(Source records)
---*---
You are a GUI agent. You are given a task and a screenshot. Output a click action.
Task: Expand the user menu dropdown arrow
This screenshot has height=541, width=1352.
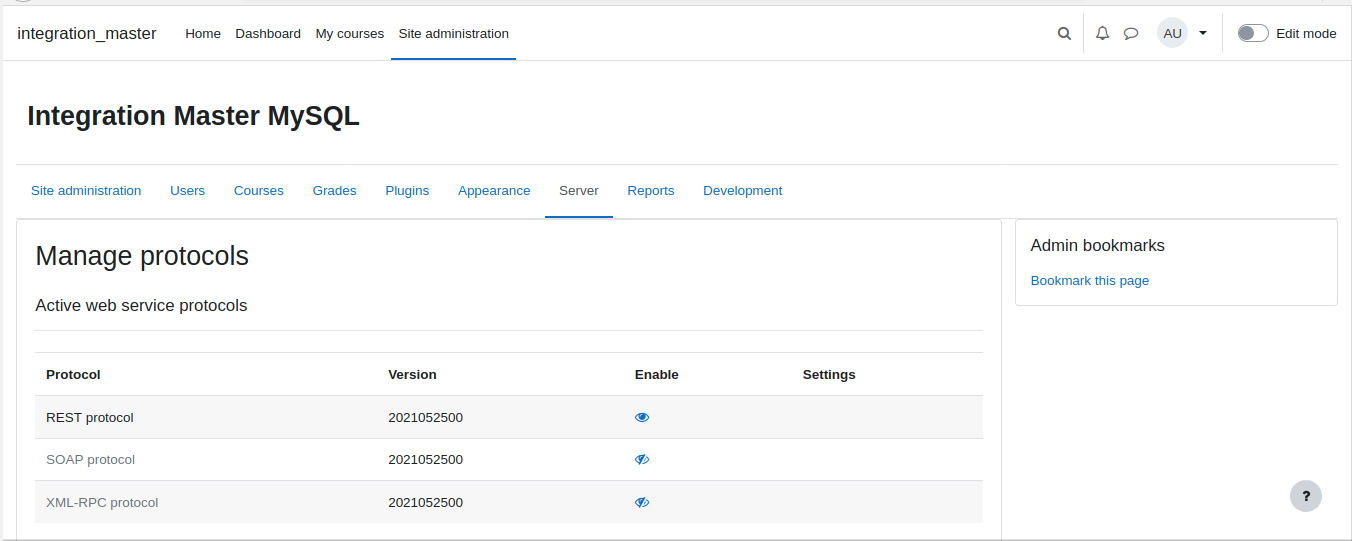(1203, 33)
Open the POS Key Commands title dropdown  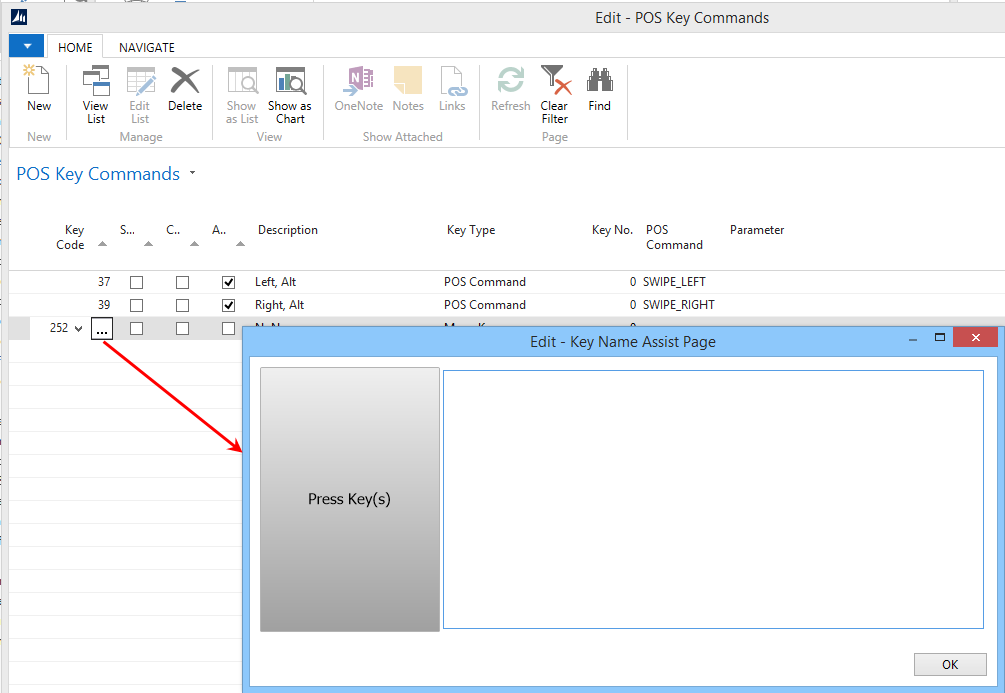[x=193, y=173]
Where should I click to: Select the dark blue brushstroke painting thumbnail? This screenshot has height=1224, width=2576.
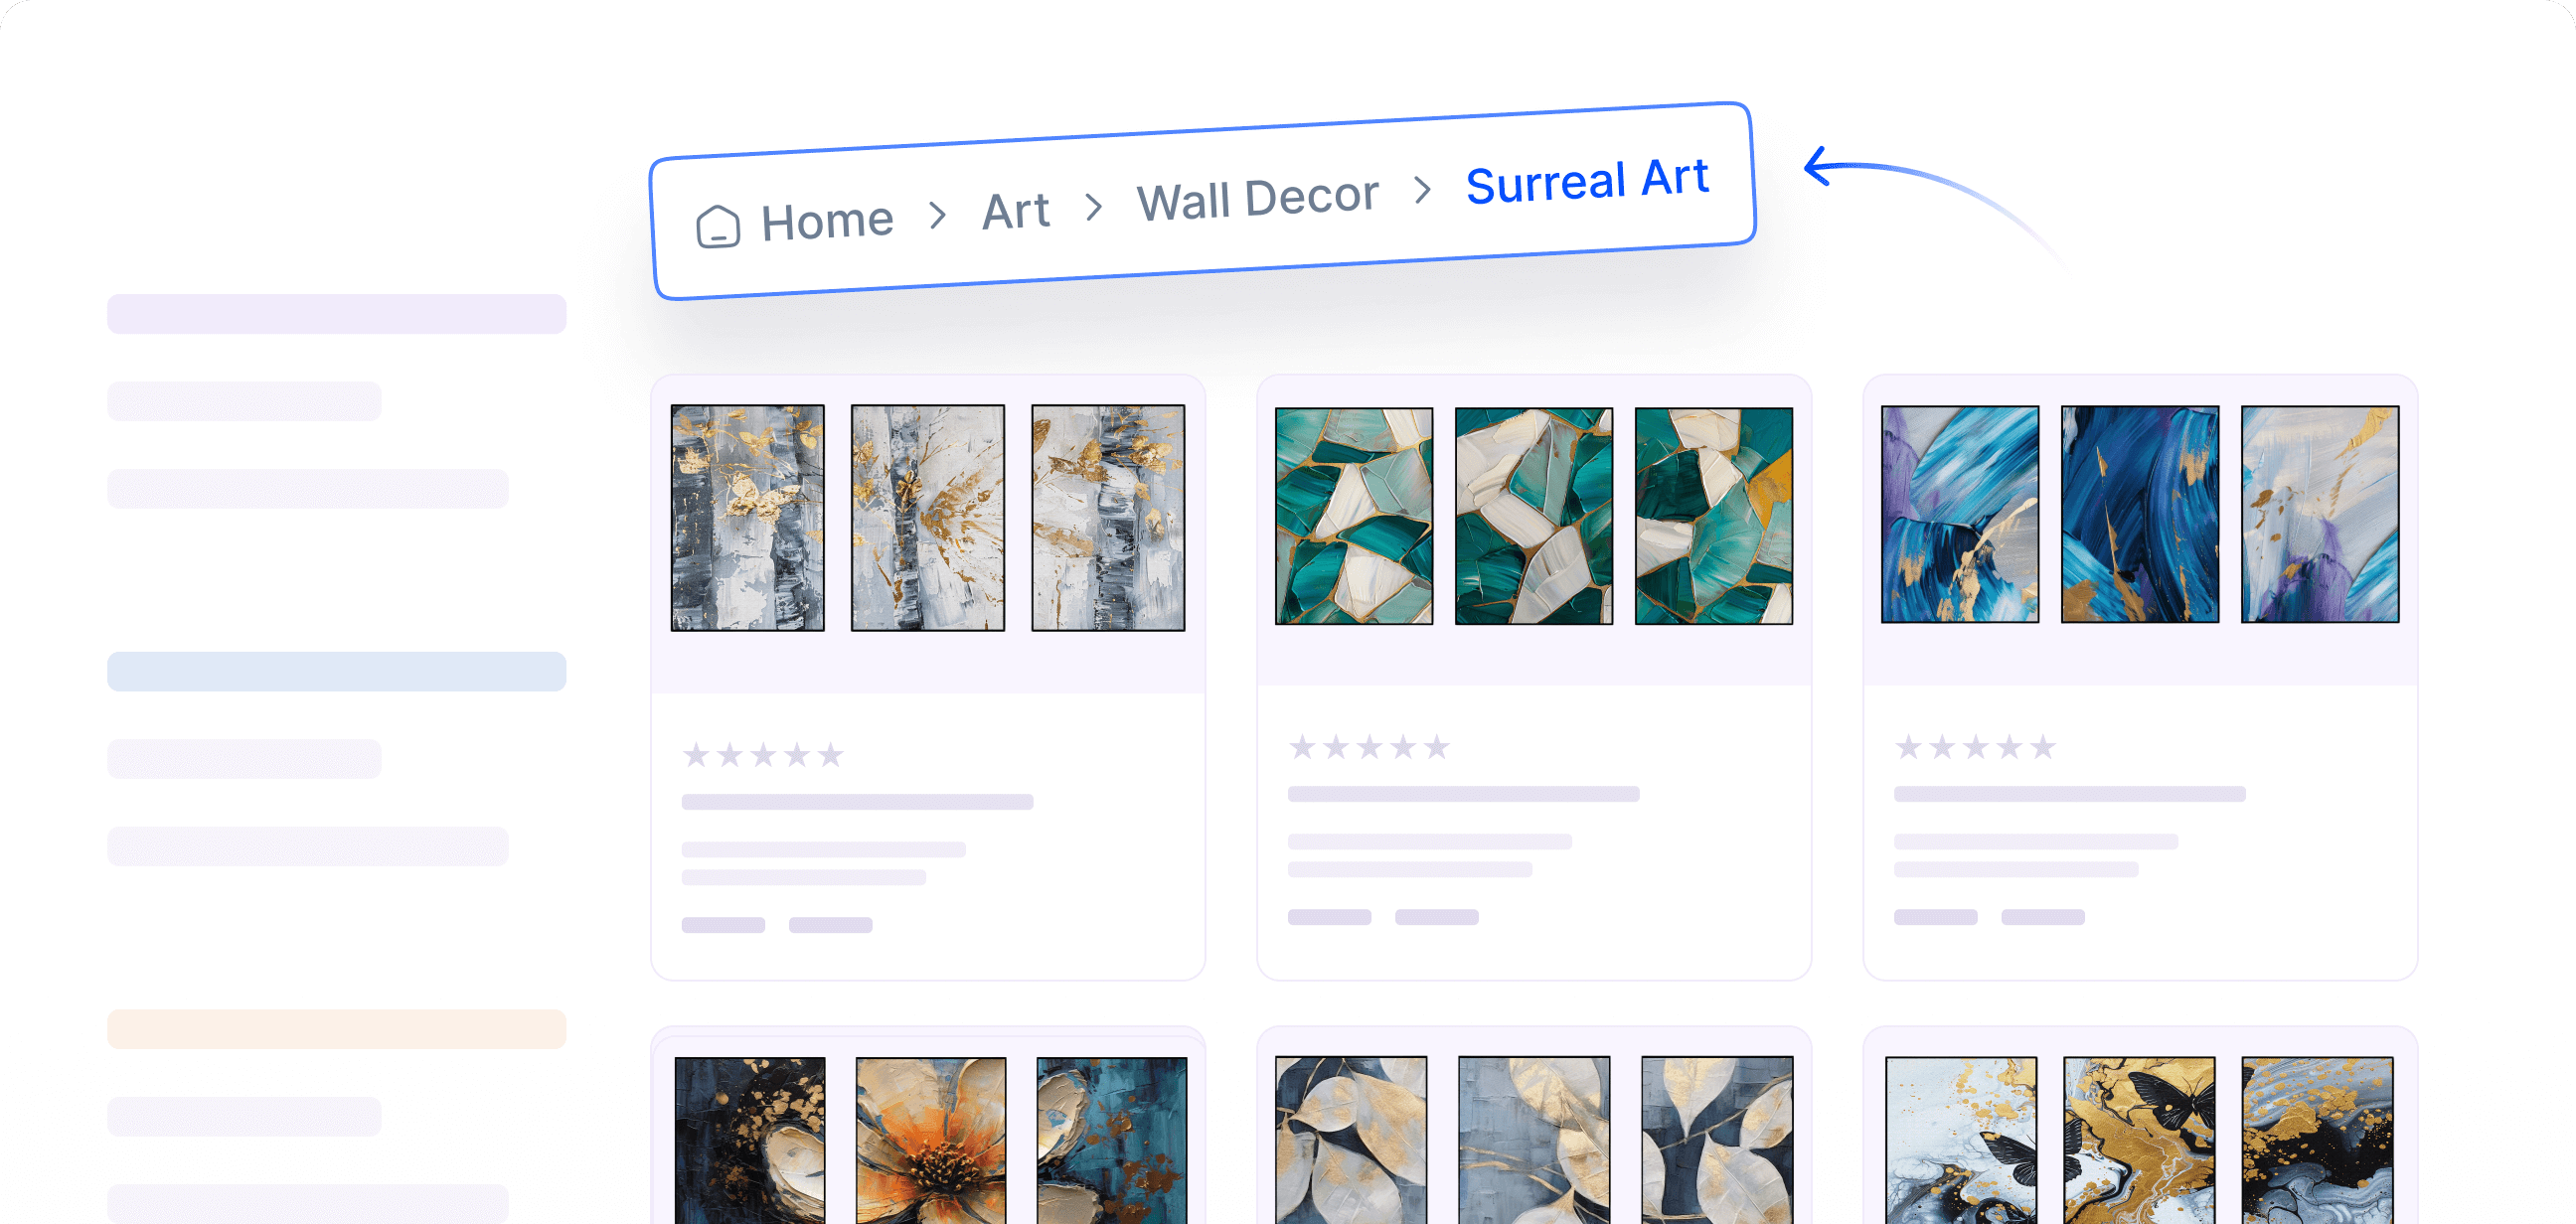(2139, 514)

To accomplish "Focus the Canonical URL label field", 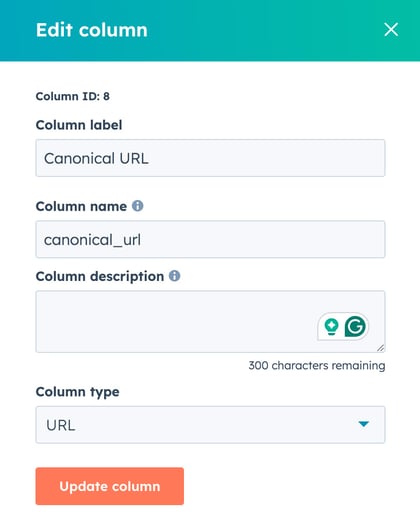I will pos(210,158).
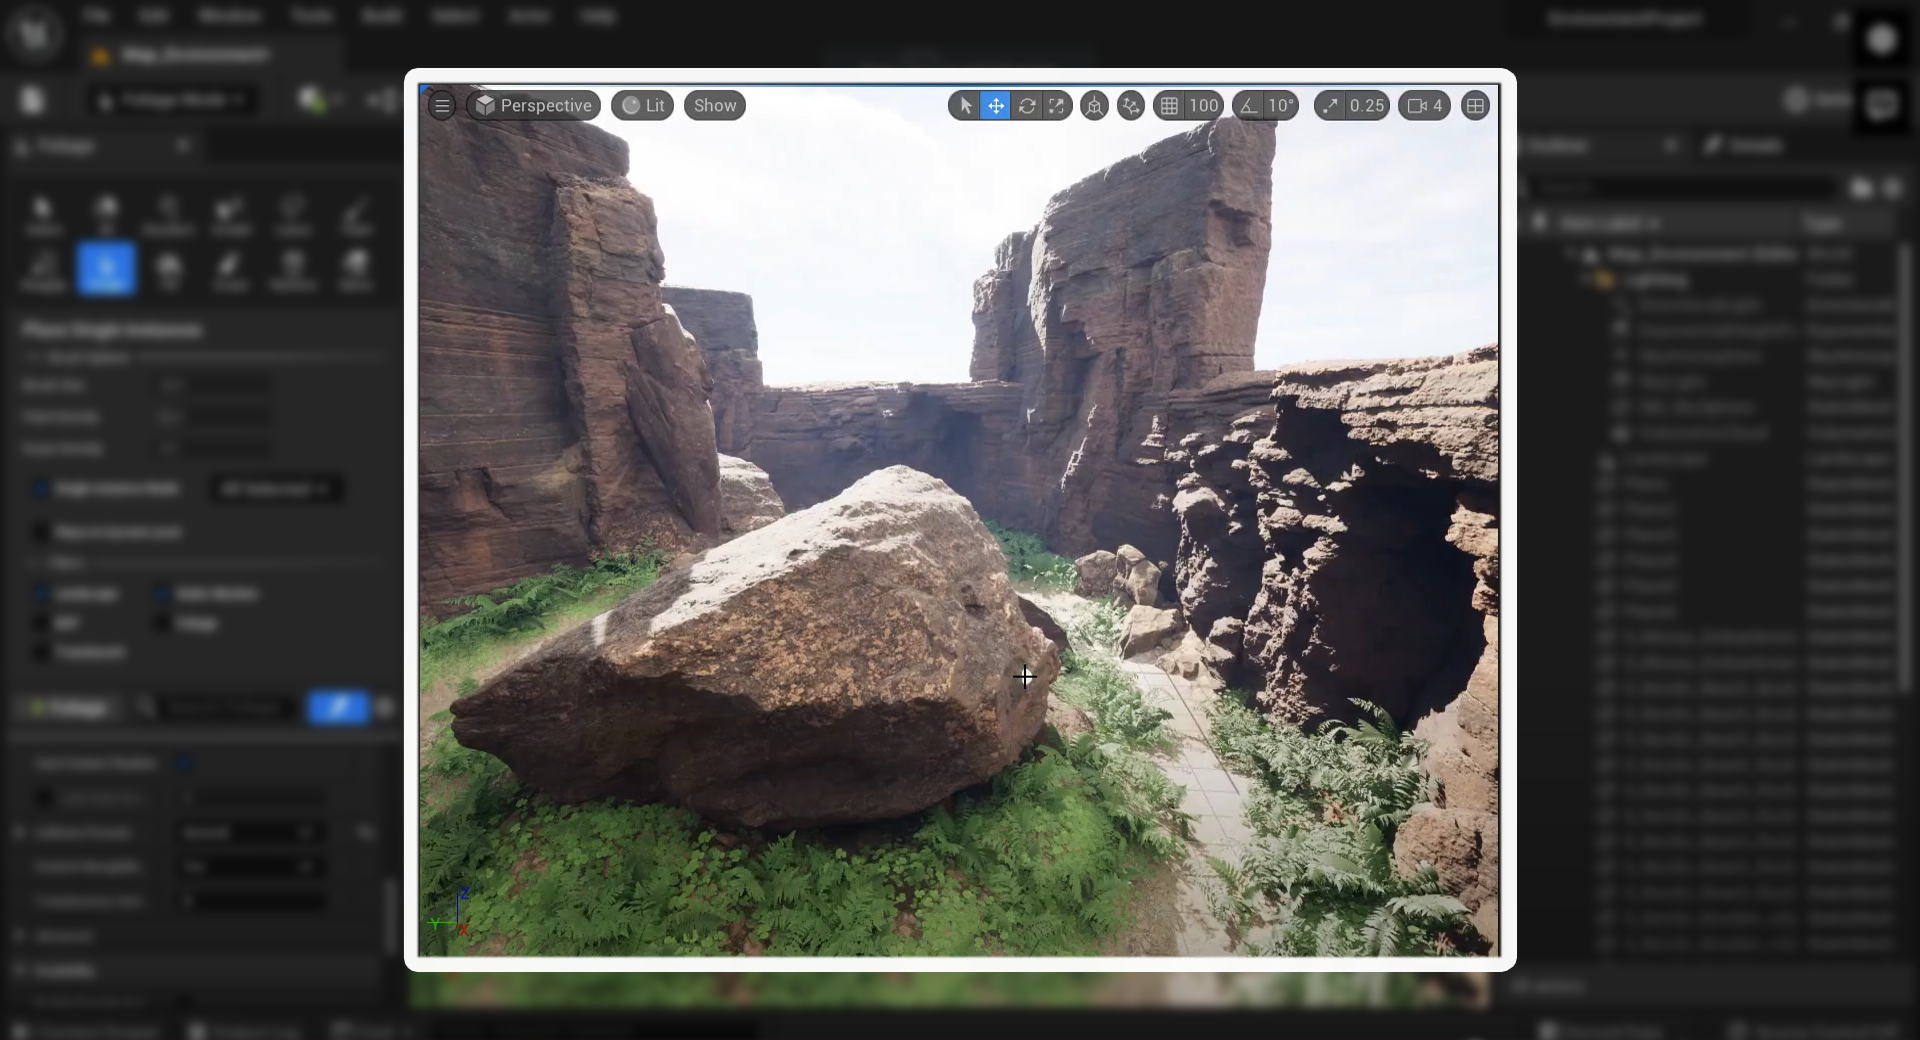The height and width of the screenshot is (1040, 1920).
Task: Open camera speed setting showing 4
Action: click(x=1425, y=106)
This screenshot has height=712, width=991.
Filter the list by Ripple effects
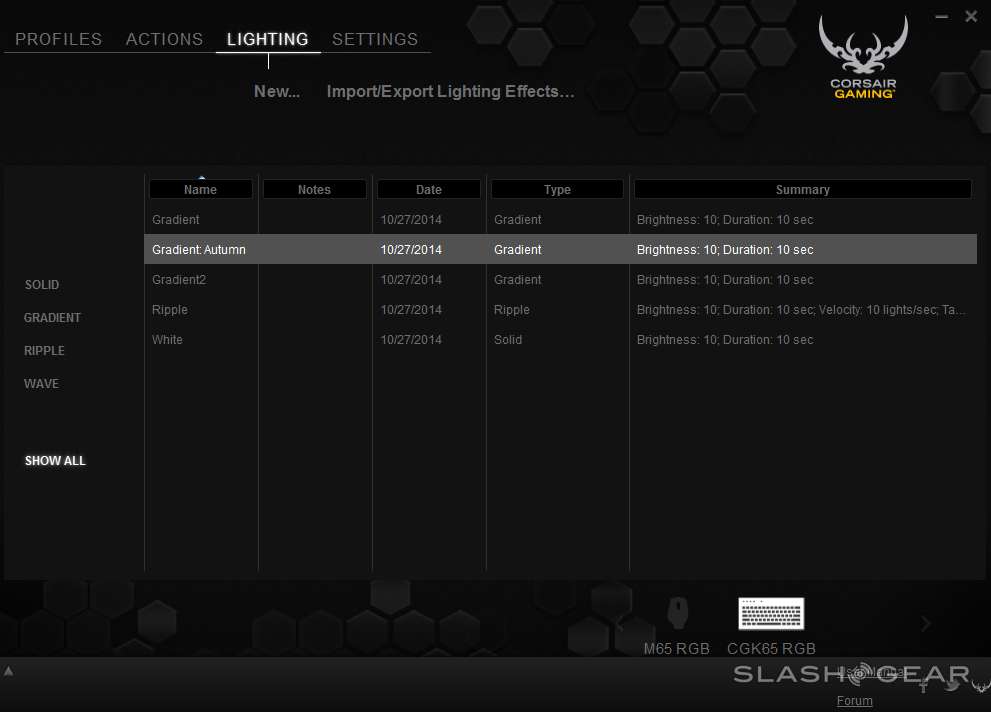pos(45,351)
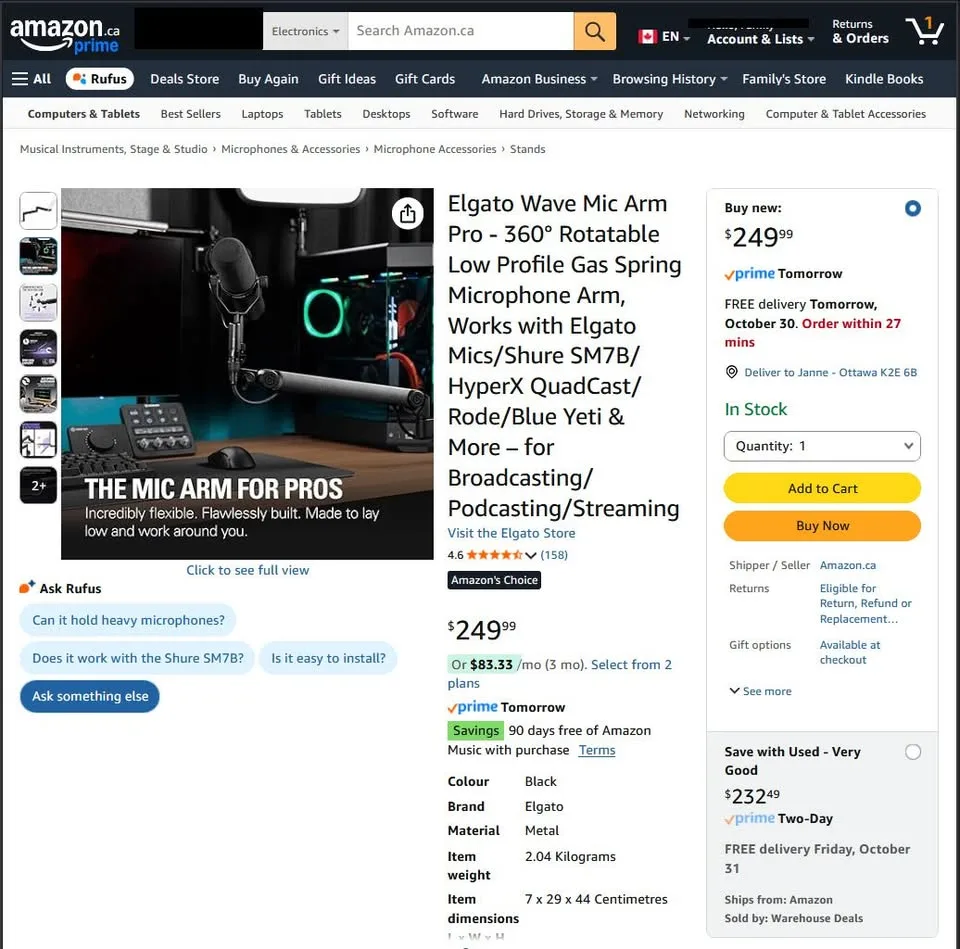Image resolution: width=960 pixels, height=949 pixels.
Task: Click the share icon on the product image
Action: pyautogui.click(x=407, y=214)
---*---
_The task_. Copy the lines of the records verbatim, starting from the line containing "This screenshot has height=712, width=991." through the end of the records, both ends included. Leave the pictures out of your answer.

_Complete answer_.
This screenshot has height=712, width=991.
Filter the list by Ripple effects
pos(45,351)
Image resolution: width=960 pixels, height=949 pixels.
Task: Click the share icon on the product image
Action: pyautogui.click(x=407, y=214)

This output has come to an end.